What Is A Sigmoidoscopy?

A sigmoidoscopy is a way for a doctor to examine the last one third of the large intestine, which includes the rectum and sigmoid colon. A flexible viewing tube with a lens and light source on the end, called a sigmoidoscope, is inserted through the anus and into the rectum. Looking through the eyepiece at the other end of the scope, the doctor can see the inside of the colon.

In this test, the doctor can check for cancer, abnormal growths (polyps) and ulcers. Most of the time, a sigmoidoscopy is done in a doctor's office, usually a gastroenterologist or a colorectal surgeon. There may or may not be a preparation, depending on the preference of the doctor and the reason for the test. It can be uncomfortable because there is no sedation, but most physicians keep the test very quick in order to cut down on patient discomfort. If there is a prep and sedation is used, the test might take longer.

What Is A Sigmoidoscopy Used For?

Beginning at age 50, a sigmoidoscopy may be recommended every 3 to 5 years to screen for colorectal cancer. In people who are at a higher risk for colorectal cancer due to inflammatory bowel disease (IBD), especially ulcerative colitis, family history of colorectal cancer, or familial polyposis, screening may be recommended starting at age 35.

A sigmoidoscopy may also be used as a follow-up procedure after a digital rectal exam is abnormal, or after a positive fecal occult blood test. It can also help identify the source of some types of rectal bleeding or other problems in the lower digestive tract. A biopsy may be taken during the procedure, if the doctor deems it necessary.

If an abnormality is found in a sigmoidoscopy, a colonoscopy may be recommended.

What Is The Preparation For A Sigmoidoscopy?

In order for the doctor to get a clear view of the intestinal wall, the colon must be fairly empty. The doctor will give you specific instructions on how to prepare for the test, which may include laxatives or enemas. On the day of the test, your diet should consist mainly of liquids, rather than solid food.
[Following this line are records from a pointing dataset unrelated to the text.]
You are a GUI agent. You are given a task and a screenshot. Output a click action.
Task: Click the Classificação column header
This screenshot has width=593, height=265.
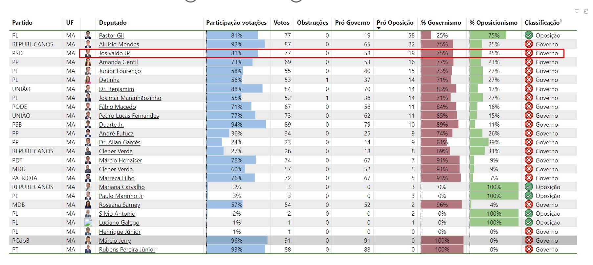click(542, 23)
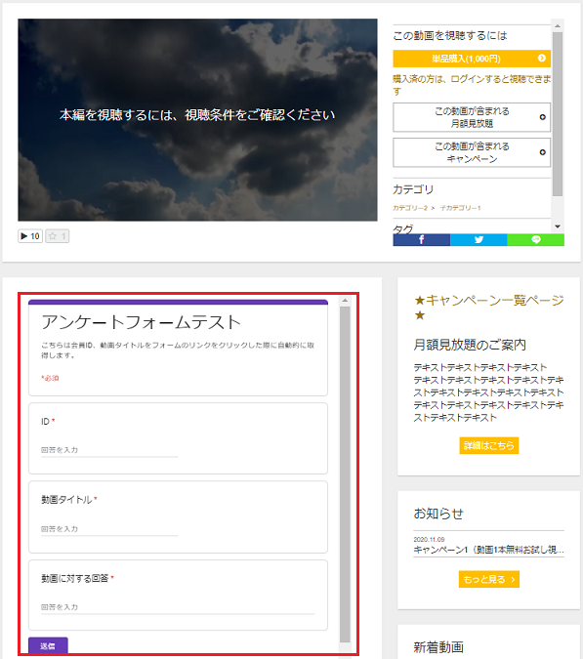Click the star favorite count icon
This screenshot has height=659, width=583.
pyautogui.click(x=58, y=236)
How Is A Sigmoidoscopy Done?

You may be asked to wear a hospital gown, or to remove your clothes from the waist down. An assistant may record temperature, pulse, blood pressure, and respiratory rate. You will be instructed to lie on your left side on the exam table, with one or both knees raised to your chest. The doctor will insert the sigmoidoscope into your rectum and pump air through the sigmoidoscope if necessary for a clearer view. A biopsy may be taken using a device on the end of the sigmoidoscope. A biopsy is a piece of tissue that can be sent to a lab for further analysis under a microscope.

What Are The Risks Of A Sigmoidoscopy?

Injury to the bowel is a rare complication of this procedure. The risks are so low that they're not worth postponing or canceling the test.

Is A Follow-Up Appointment Necessary?

If a biopsy was taken, your doctor should have the results in a few days. A normal diet and schedule can be resumed immediately after the test.

When Should I Call The Doctor?

Call your doctor immediately if you experience:

  • Rectal bleeding
  • Feeling faint
  • Short of breath
  • Palpitations

Call your doctor if you experience:

  • nausea
  • vomiting
  • cramps
  • abdominal pain
  • fever
  • chills
  • severe headache
  • muscle aches

Anything Else I Should Know?

A sigmoidoscopy is limited to screening only the lower one third of the bowel. For a complete screening for colorectal cancer, a colonoscope is necessary to screen for cancer or polyps higher in the bowel.

Source:

American Cancer Society. "Frequently Asked Questions About Colonoscopy and Sigmoidoscopy." Cancer.org. Feb 2 2016.